Não resisto a citar um escrito do distinto advgado Gil Teixeira no Forlegis:

«Estou aqui a ler de rajada um acordeão da Relação de Lisboa e fiquei banzado. Um moço bebeu uns púcaros, e quando regressava ao doce lar montado na lata, pela calada da noite, os calados soldados da "gênêrê" não gostaram do assopro do bicho e levaram-no à barra do tribunal, tendo por isso sido "convidado" a passar três meses em hotel gracioso, e refeições incluidas, em boa companhia de outros moçoilos, quiçá para aprender a melhor soprar no balão. O moço, desgostoso, quis sindicar a primeira instância, e como é da praxe, visitou a oficina do advogado em cima da data limite do recurso. Acontece que a máquina de fotocópias do tribunal da primeira instância, andava com cólicas, ou aborrecida com tanto trabalho, e descuidou-se, quer dizer, no final de cada página da sentença, quiçá por dela discordar, borrou-as, quer dizer, espetou-lhes com umas tarjas pretas em cima, quiçá anunciando o luto do moço às noitadas nos próximos três meses, o que não é o caso, o moço trabalha num bar. As manchas que a magana da máquina de fotocópias botou na sentença, e que o bom do funcionário não conseguiu ver, apesar de atravessarem toda a parte inferior de todas as páginas, impedem a boa leitura da sentença numa parte essencial. Impota esclarecer que o moço não esteve presente na leittura da sentença. Coisa simples. Trata-se de solicitar ao juiz uma sentença em condições, sem luto, perdão sem tarjas, perdão legível. Embora esteja na recta final do prazo do recurso, ainda está em tempo de lhe ser entregue o documento idóneo que lhe permita sindicar a primeira instância, né?

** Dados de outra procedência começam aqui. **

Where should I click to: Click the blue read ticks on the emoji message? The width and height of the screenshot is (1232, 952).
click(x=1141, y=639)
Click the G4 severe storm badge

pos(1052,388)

Complicado. Afinal a sentença, ilegível em partes fundamentais, é uma mera irregularidade e como tal o moço devia tê-la arguido três dias depois de ter recebido a sentença. O moço, além de bêbedo é burro, desconhece o que é uma irregularidade processual penal, e devia que embora estivesse em prazo para recorrer, isso de nada vale face ao prazo da irregularidade processual.

Bem, todos ficamos a saber que uma sentença ilegível, ainda que parcialmente, mas em partes fundamentais, é uma mera irregularidade, e cujo prazo se sobrepõe ao do recurso. Toda esta confusão, e charada, a propósito duma simples fotocópia com as marcas do luto, e teria sido tão simples, num país normal, e democrático, enviar ao moço uma fotocopia normal para este exercer, querendo, o seu direito constitucional do recurso. Face a tudo, pergunto, o direito processual penal já foi a enterrar? Os cidadãos não terão direito a ter uma sentença legível, que corresponde a uma não-sentença? Os cidadãos podem ser condenados sem sentença? Os cidadãos já não podem recorrer dentro do prazo consignado na lei? Os cidadãos têm de saber o que é, se o fosse, uma irregularidade processual? O cidadão se decidir recorrer decorridos três dias depois de receber a sentença está morto? Bem, se assim for, ainda bem que recebeu, premonitoramente, uma sentença tarjada a preto!